第46話@
それは突然だった。夏休みも終わり、9月まであと1週間とちょっとの土曜日。私は部屋で来週に迫ったテストの勉強をしていた。午後からは巧輝たちが部活を終えて、一緒に勉強するはずだった。
テストが終わって数日経った7日は巧輝の誕生日だということを奈々未から以前聞いていた。それは、私の誕生日が終わって数日後のこと。
七瀬「なぁ、ななみん。巧輝の誕生日っていつなん?」
奈々未「確か、9月7日のはず。一応、帰ったら確認してみるけど」
七瀬「ありがとう、ななみん」
奈々未「全然良いけど、本人に聞けばいいじゃん?」
七瀬「それもそうなんやけど、恥ずかしくて」
奈々未「ふぅ〜ん。ま、いっか」
そう言うと、5時間目のチャイムが鳴ったので、その場はそのまま終わった。奈々未は何か言いたげだったけど。
インターハイ後の東京デートはすごく楽しかった。東京なんて、北海道にいるとめったに行けるところではないから。大阪からも東京に行ったことは無かった。だから、東京は右も左もわからないくらいに未知の場所だった。巧輝もそのはずなのに、ちゃんと行き方とかを調べていてくれて、道中は何もアクシデントが起こらなかった。
やっぱり、巧輝はかっこいいと改めて思った。考えてみれば、デートだとかはいつも巧輝が引っ張ってくれていた。転入したての4月の時もそうだし、乃木高祭の後に行ったデートもそう。だから、今回の巧輝の誕生日には私からデートに誘って、私がデートプランを立てようとしていた。数日前からインターネットで札幌近辺のデートスポットを調べたり、母さんに聞いたりもした。まぁ、一家で初めて北海道に来たから、後からよく考えると母さんもわかるわけないんだけど。

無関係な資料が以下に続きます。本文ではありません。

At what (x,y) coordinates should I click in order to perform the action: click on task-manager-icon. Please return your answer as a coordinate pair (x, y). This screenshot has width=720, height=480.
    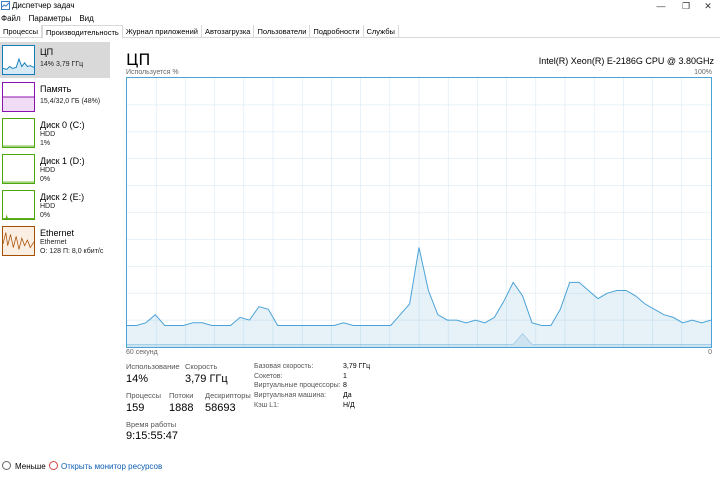
    Looking at the image, I should click on (6, 6).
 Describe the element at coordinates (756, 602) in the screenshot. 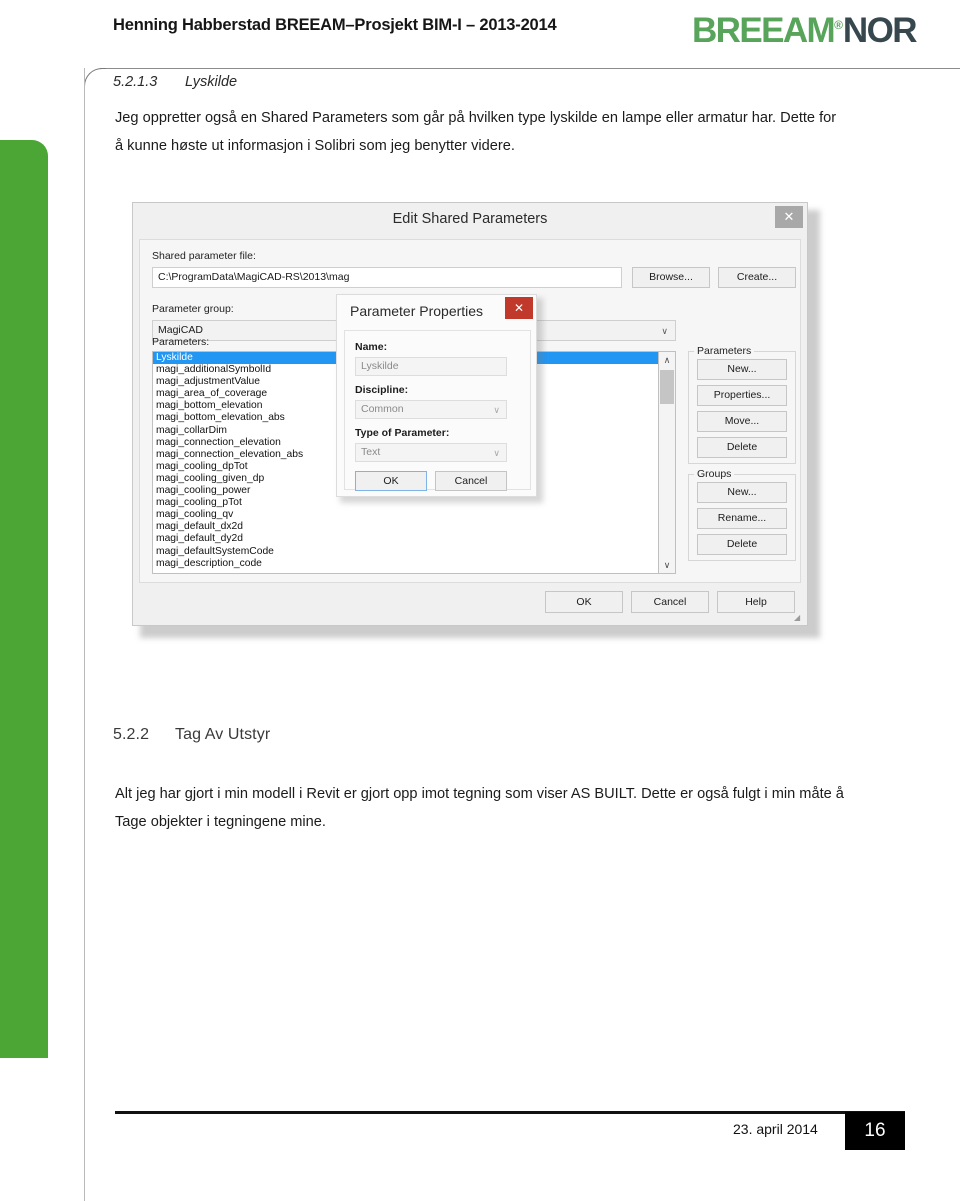

I see `dialog-help-button: Help` at that location.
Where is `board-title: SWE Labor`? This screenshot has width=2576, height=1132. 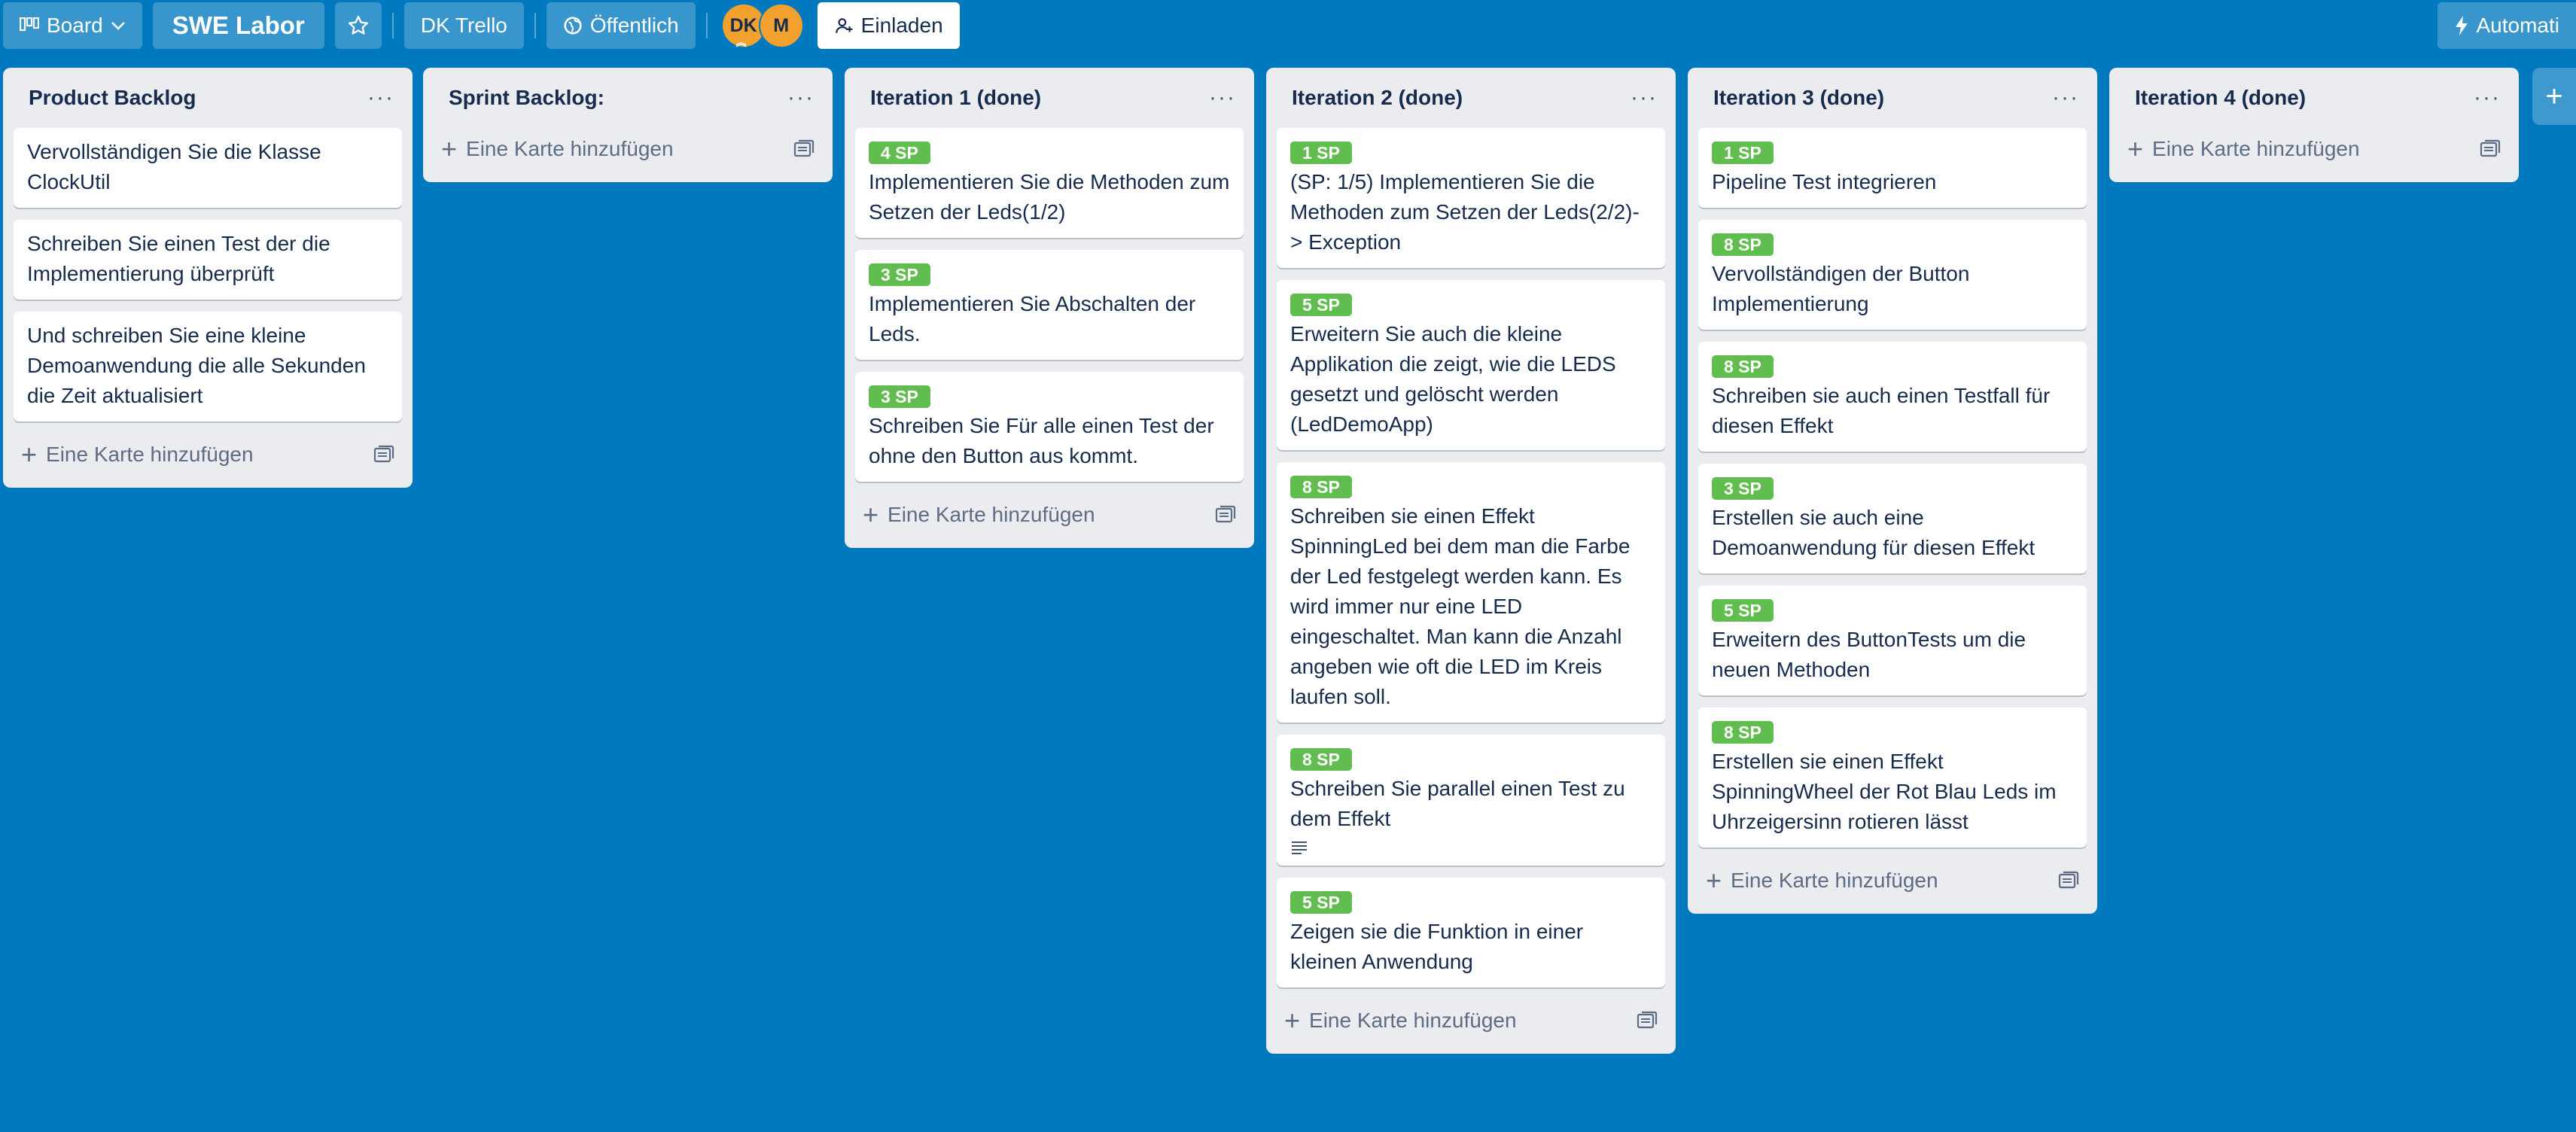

そんなこんなを経て、だいたいのプランは決まっていた。もちろん、既に巧輝をデートには誘っている。あと2週間に迫ったその日を楽しみにしながら勉強をしていると、いつの間にか時計は正午を少し回っていた。あと1時間もすれば巧輝や奈々未、俊がやってくる。勉強を一時中断して、リビングへ行こうとしたその時、七瀬のスマホが鳴った。
ならが電話を取ると、いつもクールな奈々未が取り乱した声で言った。
七瀬「もしもし?」
奈々未「なぁちゃん!?」
七瀬「そうやけど、ななみんそんなに焦ってどうしたん?」
それに続く奈々未の話を聞くと、七瀬は目の前が真っ暗になっていた。